■ **Отрывок документа**:
Строительство военного мифа и личной роли Сталина как великого полководца в послевоенном кинематографе. "Иван Грозный" Эйзенштейна против "Клятвы" Чиаурели. Ленинградский блокадный текст: цензурированная и неподцензурная версии.
Социалистический реализм в его окончательном варианте: борьба с реальностью и принцип партийности. Постановления о журналах "Звезда" и "Ленинград". Травля формализма и модернизма в музыке. Шпиономания и конспирология в советском театре и кино. "Русская национальная философия" как конструкт изоляционизма.
Московские высотки. Биология как теоретический и эстетический проект: Лысенко и Мичурин.
Имперская матрица в зеркале "борьбы за мир" (холодная война) – что воображал Сталин под видом миротворца?
Как велика была роль Сталина в формировании советской политической нации, и насколько постсоветская Россия является ее наследницей? Что из наследия Сталина может ожить сегодня?
Обсуждаем с исследователем сталинской культуры, автором двухтомника "Поздний сталинизм. Эстетика политики" Евгением Добренко. В программе – культуролог Илья Калинин и историк культуры Ирина Каспэ.

Данные привязки к координатам пикселей
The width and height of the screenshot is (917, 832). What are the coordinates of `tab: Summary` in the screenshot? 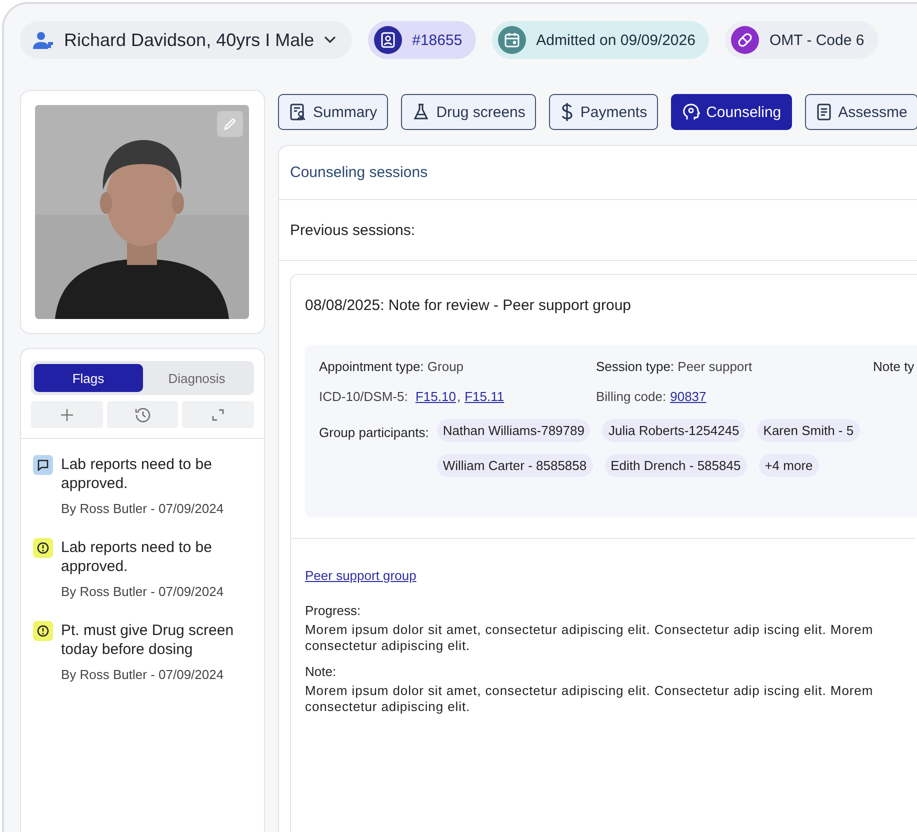 It's located at (333, 112).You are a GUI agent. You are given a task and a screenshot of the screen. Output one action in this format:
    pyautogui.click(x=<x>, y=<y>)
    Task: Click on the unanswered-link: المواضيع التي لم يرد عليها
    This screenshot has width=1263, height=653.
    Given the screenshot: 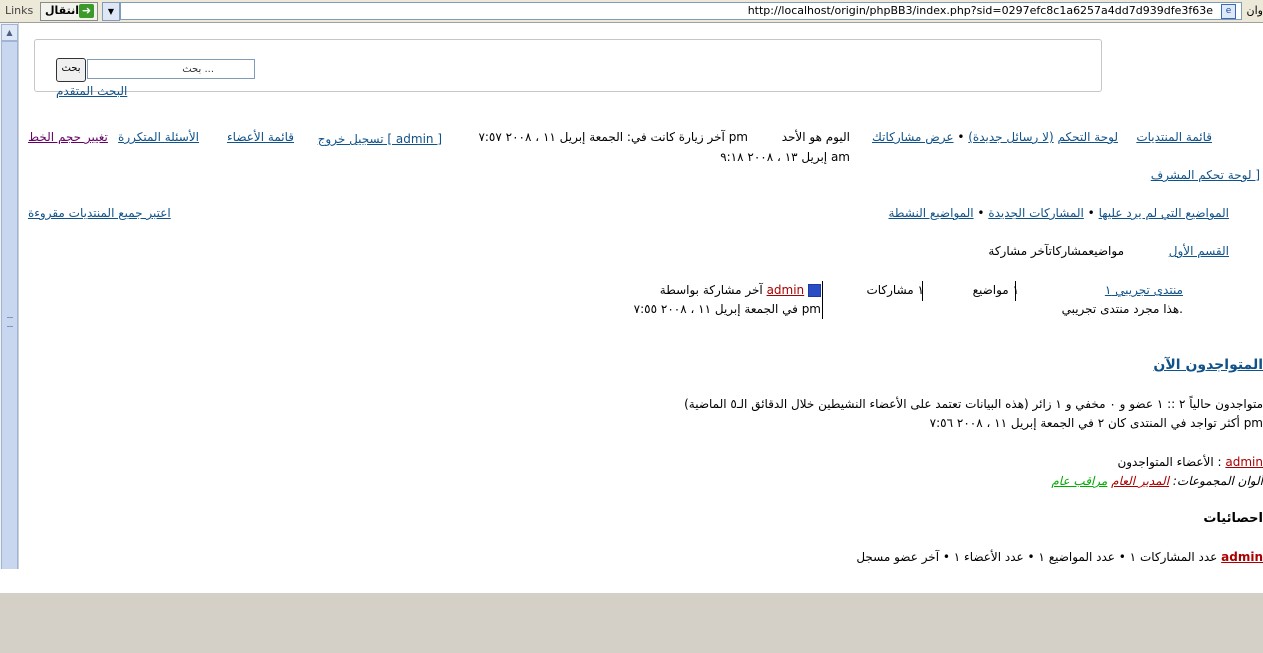 What is the action you would take?
    pyautogui.click(x=1164, y=213)
    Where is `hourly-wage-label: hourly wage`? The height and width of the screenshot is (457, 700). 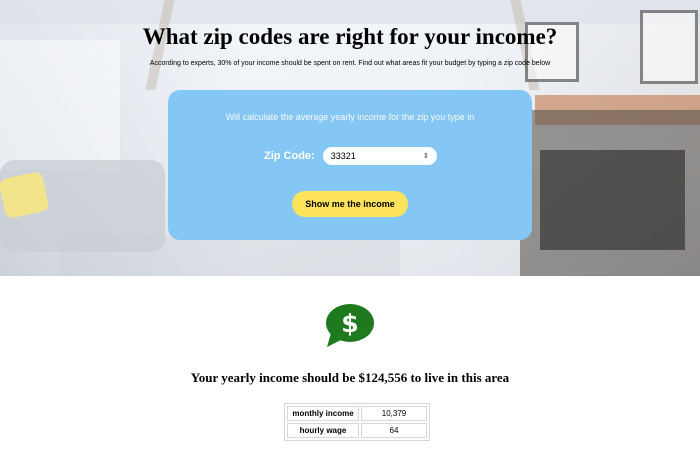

■ **Задание 1**: Процитируйте из анонса передачи о позднем сталинизме кусок от «Строительство военного мифа» до «Лысенко и Мичурин.» включительно.
■ **Задание 2**: Перескажите анонс передачи о позднем сталинизме в двух предложениях.
■ **Задание 3**: Продолжите анонс передачи о позднем сталинизме после его последнего предложения.

■ **Ожидаемый ответ 1**:
Строительство военного мифа и личной роли Сталина как великого полководца в послевоенном кинематографе. "Иван Грозный" Эйзенштейна против "Клятвы" Чиаурели. Ленинградский блокадный текст: цензурированная и неподцензурная версии.
Социалистический реализм в его окончательном варианте: борьба с реальностью и принцип партийности. Постановления о журналах "Звезда" и "Ленинград". Травля формализма и модернизма в музыке. Шпиономания и конспирология в советском театре и кино. "Русская национальная философия" как конструкт изоляционизма.
Московские высотки. Биология как теоретический и эстетический проект: Лысенко и Мичурин.

■ **Ожидаемый ответ 2**: В передаче исследователь сталинской культуры Евгений Добренко, автор двухтомника «Поздний сталинизм. Эстетика политики», вместе с культурологом Ильей Калининым и историком культуры Ириной Каспэ обсуждает культуру позднего сталинизма. Среди тем — военный миф и образ Сталина как великого полководца в кино, соцреализм и травля формализма, «борьба за мир» в холодную войну и то, насколько постсоветская Россия наследует советской политической нации.

■ **Ожидаемый ответ 3**:
Ведет передачу Елена Фанайлова
Видеоверсия программы
Елена Фанайлова: В двухтомном блокбастере Евгения Добренко "Поздний сталинизм. Эстетика политики" представлены историко-культурные явления, которые, казалось бы, нам всем довольно хорошо известны, от Шостаковича до Ахматовой и Зощенко, постановление Жданова, киноскандалы с Эйзенштейном… Главная цель Евгения Добренко – разделение советской культуры 20-х и 30-х с их еще революционным порывом и удивительного восьмилетия перед сталинской смертью, 1946-56 годы, когда происходят необратимые изменения в советской культуре, с которыми всем потом приходится иметь дело еще долгие годы. И я бы рискнула сказать, что с некоторыми последствиями этих постановлений мы можем и сейчас сталкиваться в квазиформах. Первый том посвящается 20-30-м, Добренко проводит границу между мирами, между культурой, еще во многом одержимой авангардным пафосом, и той, что уже после войны музеефицируется и превращается в сталинский ампир, символическую фигуру разговора об этом времени.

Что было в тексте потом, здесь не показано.